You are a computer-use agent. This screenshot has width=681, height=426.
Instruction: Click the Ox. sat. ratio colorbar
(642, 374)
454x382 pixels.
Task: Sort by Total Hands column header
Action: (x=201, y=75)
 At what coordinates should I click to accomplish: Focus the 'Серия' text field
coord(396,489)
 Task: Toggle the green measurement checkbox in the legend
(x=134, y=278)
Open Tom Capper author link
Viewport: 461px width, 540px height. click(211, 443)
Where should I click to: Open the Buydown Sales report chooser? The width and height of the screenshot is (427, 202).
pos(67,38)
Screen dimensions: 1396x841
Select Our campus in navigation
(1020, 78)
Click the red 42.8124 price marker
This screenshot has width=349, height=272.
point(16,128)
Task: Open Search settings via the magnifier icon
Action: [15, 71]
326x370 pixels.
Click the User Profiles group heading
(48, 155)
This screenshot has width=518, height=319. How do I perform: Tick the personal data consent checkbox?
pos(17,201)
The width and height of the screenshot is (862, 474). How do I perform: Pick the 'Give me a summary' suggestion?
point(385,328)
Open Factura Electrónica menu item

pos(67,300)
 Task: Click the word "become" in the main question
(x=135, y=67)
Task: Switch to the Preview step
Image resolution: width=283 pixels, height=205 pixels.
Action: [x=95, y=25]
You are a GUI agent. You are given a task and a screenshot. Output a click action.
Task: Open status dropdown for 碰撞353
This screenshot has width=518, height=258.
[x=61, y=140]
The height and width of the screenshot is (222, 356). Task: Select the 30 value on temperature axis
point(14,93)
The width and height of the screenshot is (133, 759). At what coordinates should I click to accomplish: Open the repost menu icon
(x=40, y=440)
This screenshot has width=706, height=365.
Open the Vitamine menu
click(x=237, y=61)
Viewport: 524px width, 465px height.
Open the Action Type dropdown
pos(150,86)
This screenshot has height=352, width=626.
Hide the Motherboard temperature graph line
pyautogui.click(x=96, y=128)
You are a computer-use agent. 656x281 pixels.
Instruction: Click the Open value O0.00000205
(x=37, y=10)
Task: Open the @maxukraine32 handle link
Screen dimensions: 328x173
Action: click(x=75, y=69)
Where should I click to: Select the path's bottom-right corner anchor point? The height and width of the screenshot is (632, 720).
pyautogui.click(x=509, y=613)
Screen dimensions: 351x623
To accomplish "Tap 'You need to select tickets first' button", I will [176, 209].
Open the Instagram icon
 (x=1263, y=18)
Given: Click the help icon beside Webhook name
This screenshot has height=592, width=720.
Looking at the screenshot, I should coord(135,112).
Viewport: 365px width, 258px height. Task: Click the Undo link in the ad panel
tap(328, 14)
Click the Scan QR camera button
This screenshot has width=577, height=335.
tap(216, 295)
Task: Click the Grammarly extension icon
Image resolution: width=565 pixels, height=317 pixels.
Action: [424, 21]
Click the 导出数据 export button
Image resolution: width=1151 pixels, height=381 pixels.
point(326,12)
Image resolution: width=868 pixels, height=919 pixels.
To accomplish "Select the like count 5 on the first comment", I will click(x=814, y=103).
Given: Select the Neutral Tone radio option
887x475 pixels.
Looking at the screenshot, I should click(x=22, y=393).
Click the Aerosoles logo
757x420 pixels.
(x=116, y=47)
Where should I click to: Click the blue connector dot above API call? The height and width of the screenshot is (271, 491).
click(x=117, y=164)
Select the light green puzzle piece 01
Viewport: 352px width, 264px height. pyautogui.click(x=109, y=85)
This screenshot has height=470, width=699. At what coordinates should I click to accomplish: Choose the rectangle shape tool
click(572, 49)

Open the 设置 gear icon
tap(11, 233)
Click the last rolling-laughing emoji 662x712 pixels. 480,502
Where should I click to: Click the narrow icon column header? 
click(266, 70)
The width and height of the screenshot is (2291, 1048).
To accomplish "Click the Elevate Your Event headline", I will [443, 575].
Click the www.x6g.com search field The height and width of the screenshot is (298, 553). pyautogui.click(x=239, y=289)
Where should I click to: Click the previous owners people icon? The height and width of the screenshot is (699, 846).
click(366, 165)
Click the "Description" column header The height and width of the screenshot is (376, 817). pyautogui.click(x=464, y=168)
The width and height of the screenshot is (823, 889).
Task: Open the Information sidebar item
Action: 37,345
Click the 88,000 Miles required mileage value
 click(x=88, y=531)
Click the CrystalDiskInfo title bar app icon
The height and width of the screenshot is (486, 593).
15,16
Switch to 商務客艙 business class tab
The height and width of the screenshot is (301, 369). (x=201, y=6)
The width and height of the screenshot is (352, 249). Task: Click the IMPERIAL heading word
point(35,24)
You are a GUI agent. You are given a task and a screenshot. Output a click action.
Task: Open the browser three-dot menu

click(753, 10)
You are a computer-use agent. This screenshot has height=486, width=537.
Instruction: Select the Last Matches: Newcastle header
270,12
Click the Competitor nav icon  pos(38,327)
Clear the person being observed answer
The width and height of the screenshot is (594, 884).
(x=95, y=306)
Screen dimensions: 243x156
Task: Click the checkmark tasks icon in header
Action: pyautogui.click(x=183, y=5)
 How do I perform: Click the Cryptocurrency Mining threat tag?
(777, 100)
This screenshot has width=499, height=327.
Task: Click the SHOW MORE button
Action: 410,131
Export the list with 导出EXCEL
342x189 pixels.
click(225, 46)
+--
■ Directions ■
With every line intact, print the records above again.

■ Answer area ■
You are a computer-use agent. This screenshot has width=681, height=426.
Instruction: Click the Ox. sat. ratio colorbar
(642, 374)
454x382 pixels.
Task: Sort by Total Hands column header
Action: (x=201, y=75)
 At what coordinates should I click to accomplish: Focus the 'Серия' text field
coord(396,489)
 Task: Toggle the green measurement checkbox in the legend
(x=134, y=278)
Open Tom Capper author link
Viewport: 461px width, 540px height. click(211, 443)
Where should I click to: Open the Buydown Sales report chooser? The width and height of the screenshot is (427, 202).
pos(67,38)
Screen dimensions: 1396x841
Select Our campus in navigation
(1020, 78)
Click the red 42.8124 price marker
This screenshot has width=349, height=272.
point(16,128)
Task: Open Search settings via the magnifier icon
Action: [15, 71]
326x370 pixels.
Click the User Profiles group heading
(48, 155)
This screenshot has width=518, height=319. How do I perform: Tick the personal data consent checkbox?
pos(17,201)
The width and height of the screenshot is (862, 474). How do I perform: Pick the 'Give me a summary' suggestion?
point(385,328)
Open Factura Electrónica menu item

pos(67,300)
 Task: Click the word "become" in the main question
(x=135, y=67)
Task: Switch to the Preview step
Image resolution: width=283 pixels, height=205 pixels.
Action: [x=95, y=25]
You are a GUI agent. You are given a task and a screenshot. Output a click action.
Task: Open status dropdown for 碰撞353
This screenshot has width=518, height=258.
[x=61, y=140]
The height and width of the screenshot is (222, 356). Task: Select the 30 value on temperature axis
point(14,93)
The width and height of the screenshot is (133, 759). At what coordinates should I click to accomplish: Open the repost menu icon
(x=40, y=440)
This screenshot has width=706, height=365.
Open the Vitamine menu
click(x=237, y=61)
Viewport: 524px width, 465px height.
Open the Action Type dropdown
pos(150,86)
This screenshot has height=352, width=626.
Hide the Motherboard temperature graph line
pyautogui.click(x=96, y=128)
You are a computer-use agent. 656x281 pixels.
Instruction: Click the Open value O0.00000205
(x=37, y=10)
Task: Open the @maxukraine32 handle link
Screen dimensions: 328x173
Action: click(x=75, y=69)
Where should I click to: Select the path's bottom-right corner anchor point? The height and width of the screenshot is (632, 720).
pyautogui.click(x=509, y=613)
Screen dimensions: 351x623
To accomplish "Tap 'You need to select tickets first' button", I will [176, 209].
Open the Instagram icon
 (x=1263, y=18)
Given: Click the help icon beside Webhook name
This screenshot has height=592, width=720.
Looking at the screenshot, I should coord(135,112).
Viewport: 365px width, 258px height. Task: Click the Undo link in the ad panel
tap(328, 14)
Click the Scan QR camera button
This screenshot has width=577, height=335.
tap(216, 295)
Task: Click the Grammarly extension icon
Image resolution: width=565 pixels, height=317 pixels.
Action: [424, 21]
Click the 导出数据 export button
Image resolution: width=1151 pixels, height=381 pixels.
point(326,12)
Image resolution: width=868 pixels, height=919 pixels.
To accomplish "Select the like count 5 on the first comment", I will click(x=814, y=103).
Given: Select the Neutral Tone radio option
887x475 pixels.
Looking at the screenshot, I should click(x=22, y=393).
Click the Aerosoles logo
757x420 pixels.
(x=116, y=47)
Where should I click to: Click the blue connector dot above API call? The height and width of the screenshot is (271, 491).
click(x=117, y=164)
Select the light green puzzle piece 01
Viewport: 352px width, 264px height. pyautogui.click(x=109, y=85)
This screenshot has height=470, width=699. At what coordinates should I click to accomplish: Choose the rectangle shape tool
click(572, 49)

Open the 设置 gear icon
tap(11, 233)
Click the last rolling-laughing emoji 662x712 pixels. 480,502
Where should I click to: Click the narrow icon column header? 
click(266, 70)
The width and height of the screenshot is (2291, 1048).
To accomplish "Click the Elevate Your Event headline", I will [443, 575].
Click the www.x6g.com search field The height and width of the screenshot is (298, 553). pyautogui.click(x=239, y=289)
Where should I click to: Click the previous owners people icon? The height and width of the screenshot is (699, 846).
click(366, 165)
Click the "Description" column header The height and width of the screenshot is (376, 817). pyautogui.click(x=464, y=168)
The width and height of the screenshot is (823, 889).
Task: Open the Information sidebar item
Action: 37,345
Click the 88,000 Miles required mileage value
 click(x=88, y=531)
Click the CrystalDiskInfo title bar app icon
The height and width of the screenshot is (486, 593).
15,16
Switch to 商務客艙 business class tab
The height and width of the screenshot is (301, 369). (x=201, y=6)
The width and height of the screenshot is (352, 249). Task: Click the IMPERIAL heading word
point(35,24)
You are a GUI agent. You are given a task and a screenshot. Output a click action.
Task: Open the browser three-dot menu

click(753, 10)
You are a computer-use agent. This screenshot has height=486, width=537.
Instruction: Select the Last Matches: Newcastle header
270,12
Click the Competitor nav icon  pos(38,327)
Clear the person being observed answer
The width and height of the screenshot is (594, 884).
(x=95, y=306)
Screen dimensions: 243x156
Task: Click the checkmark tasks icon in header
Action: pyautogui.click(x=183, y=5)
 How do I perform: Click the Cryptocurrency Mining threat tag?
(777, 100)
This screenshot has width=499, height=327.
Task: Click the SHOW MORE button
Action: 410,131
Export the list with 导出EXCEL
342x189 pixels.
click(225, 46)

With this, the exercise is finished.